While Bhavsar’s work has led critics to draw parallels with Rothko’s bold use of flat colours or with Pollock’s process of dripping paint over the canvas, the artist’s grainy colour-scapes stand out for their individual style and unique process of layering pigments. For Bhavsar, Dorazio’s coloured strips, patterns and grids, Motherwell’s messy picture planes, and Stills’ gestural colour-fields served as critical entry points into the evolution of a language that is strictly his own. The Indianness of his abstract works is hard to miss, even though he gave up working in the realist mode as an artist in America. Whether it is the title of his works (such as Hindol, Varsha, Jeth) or the organised spontaneity of his colours, memories of his homeland pervade his work. It could be argued that India’s monuments, its diverse topography and its people, and their cultures, are deeply embedded — and stylistically abstracted — into his canvases. He recalled one such memory from Chanasma town, located in Gujarat’s Patan district, where he worked as an art teacher. During one of the Navratri festivities, he sat over a tree and watched a one-mile-long queue of devotees in the darkness of night. Holding diyas, or lamps, they danced with each other in a big circle, he reminisced.

If the fluid and cloudy formations of colour in his paintings hint at the dance of garba during Navratri, the seemingly boundless quality of them invoke the rendition of a raga (Sanskrit for colour or passion) in Indian classical music. On canvas, his colours have a life of their own. It is because of this reason that his paintings have an affinity with the raga’s melodic and improvisational quality that cannot be bound by the limits of time. It is not surprising when Bhavsar says he relates to music as a way to establish a connection with colour: “In music, the sounds can sway you into an entirely different universe. I find that colour has the same significance. Without trying to use it as a vehicle to document something, colour has a very emotional trait, directing us to enjoy the non-peripheral. In sound, there is no periphery, and similarly, a drop of colour does not have a periphery either, in terms of the visual experience.”

Natvar Bhavsar, Vanaraavan, 1991, painting on canvas

Natvar Bhavsar, Vanaraavan, 1991, painting on canvas

Bhavsar began showing his work in the US in 1962, when he had his first show in Philadelphia, while commencing his studies in industrial design and then fine arts. Since then, he has exhibited at a large number of galleries and museums in the US and outside, such as the Guggenheim Museum, New York; Philadelphia Art Museum; Brooklyn Museum; Wichita Art Museum, Kansas; Max Hutchison Gallery in SoHo; and the Jewish Museum in Berlin. Other than Guggenheim Museum and Jewish Museum, his work is part of collections at the Whitney Museum of American Art, the National Gallery of Australia, Canberra, and American Express, among other public and private collections.

In comparison, he has received sparing attention in India, where he exhibited at the international Triennale at the Lalit Kala Akademi, Delhi, in 1982; followed by a show in Ahmedabad, and at Mumbai’s Pundole Art Gallery and Chemould Gallery. During 2017-18, DAG organised a “retrospective of sorts” of his paintings in Mumbai, which was titled Homecoming, as a way to fill the gap in his visibility in India, his place of birth.
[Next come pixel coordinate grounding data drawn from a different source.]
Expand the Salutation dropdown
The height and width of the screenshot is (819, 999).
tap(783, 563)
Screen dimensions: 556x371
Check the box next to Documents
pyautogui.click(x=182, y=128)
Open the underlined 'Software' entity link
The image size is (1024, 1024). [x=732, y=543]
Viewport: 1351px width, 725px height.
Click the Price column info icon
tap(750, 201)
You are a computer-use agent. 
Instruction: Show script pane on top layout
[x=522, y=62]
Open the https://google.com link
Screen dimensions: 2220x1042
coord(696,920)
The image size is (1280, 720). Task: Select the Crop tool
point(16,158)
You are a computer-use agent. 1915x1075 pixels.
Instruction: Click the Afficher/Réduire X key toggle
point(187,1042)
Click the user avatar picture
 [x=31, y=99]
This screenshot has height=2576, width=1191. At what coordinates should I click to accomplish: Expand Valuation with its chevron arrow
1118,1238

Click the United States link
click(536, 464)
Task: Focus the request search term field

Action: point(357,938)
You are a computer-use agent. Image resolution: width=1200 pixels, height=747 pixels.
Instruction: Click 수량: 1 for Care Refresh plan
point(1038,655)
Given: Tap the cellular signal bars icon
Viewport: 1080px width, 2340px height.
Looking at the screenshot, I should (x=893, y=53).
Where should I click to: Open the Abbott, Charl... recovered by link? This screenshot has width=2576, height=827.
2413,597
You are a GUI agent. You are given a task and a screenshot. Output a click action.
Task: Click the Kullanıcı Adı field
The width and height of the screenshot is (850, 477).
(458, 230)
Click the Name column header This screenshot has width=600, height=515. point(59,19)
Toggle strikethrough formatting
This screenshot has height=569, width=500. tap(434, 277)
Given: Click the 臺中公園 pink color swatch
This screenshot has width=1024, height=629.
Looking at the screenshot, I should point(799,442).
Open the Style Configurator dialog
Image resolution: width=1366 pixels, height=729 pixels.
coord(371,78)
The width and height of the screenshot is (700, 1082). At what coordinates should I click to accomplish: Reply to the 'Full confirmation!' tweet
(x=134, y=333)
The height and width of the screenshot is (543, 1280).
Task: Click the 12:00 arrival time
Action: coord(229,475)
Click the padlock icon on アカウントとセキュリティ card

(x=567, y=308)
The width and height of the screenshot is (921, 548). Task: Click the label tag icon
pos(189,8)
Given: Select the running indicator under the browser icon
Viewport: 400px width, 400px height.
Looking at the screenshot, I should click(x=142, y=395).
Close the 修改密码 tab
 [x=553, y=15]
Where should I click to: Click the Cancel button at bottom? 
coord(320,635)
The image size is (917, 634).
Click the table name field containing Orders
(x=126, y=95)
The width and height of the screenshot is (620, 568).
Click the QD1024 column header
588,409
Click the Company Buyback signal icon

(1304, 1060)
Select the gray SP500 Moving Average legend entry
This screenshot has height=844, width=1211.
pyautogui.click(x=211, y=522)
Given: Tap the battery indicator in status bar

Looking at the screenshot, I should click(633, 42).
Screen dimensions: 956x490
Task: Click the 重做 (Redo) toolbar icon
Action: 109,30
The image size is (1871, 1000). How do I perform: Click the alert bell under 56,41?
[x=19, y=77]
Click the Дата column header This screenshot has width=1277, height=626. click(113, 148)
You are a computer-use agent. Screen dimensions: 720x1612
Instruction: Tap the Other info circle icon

Even as Bhavsar awaits a career-long survey of his work at a museum in the US, the artist continues to be driven by the desire to create more art, which, in his own words, does not have a shape. “It is not the shape of anything. It is the experience. I feel that creating art of that nature would be good enough.”

For someone who wants to continue to paint for a thousand years, his canvas is no doubt a tool to seek immortality.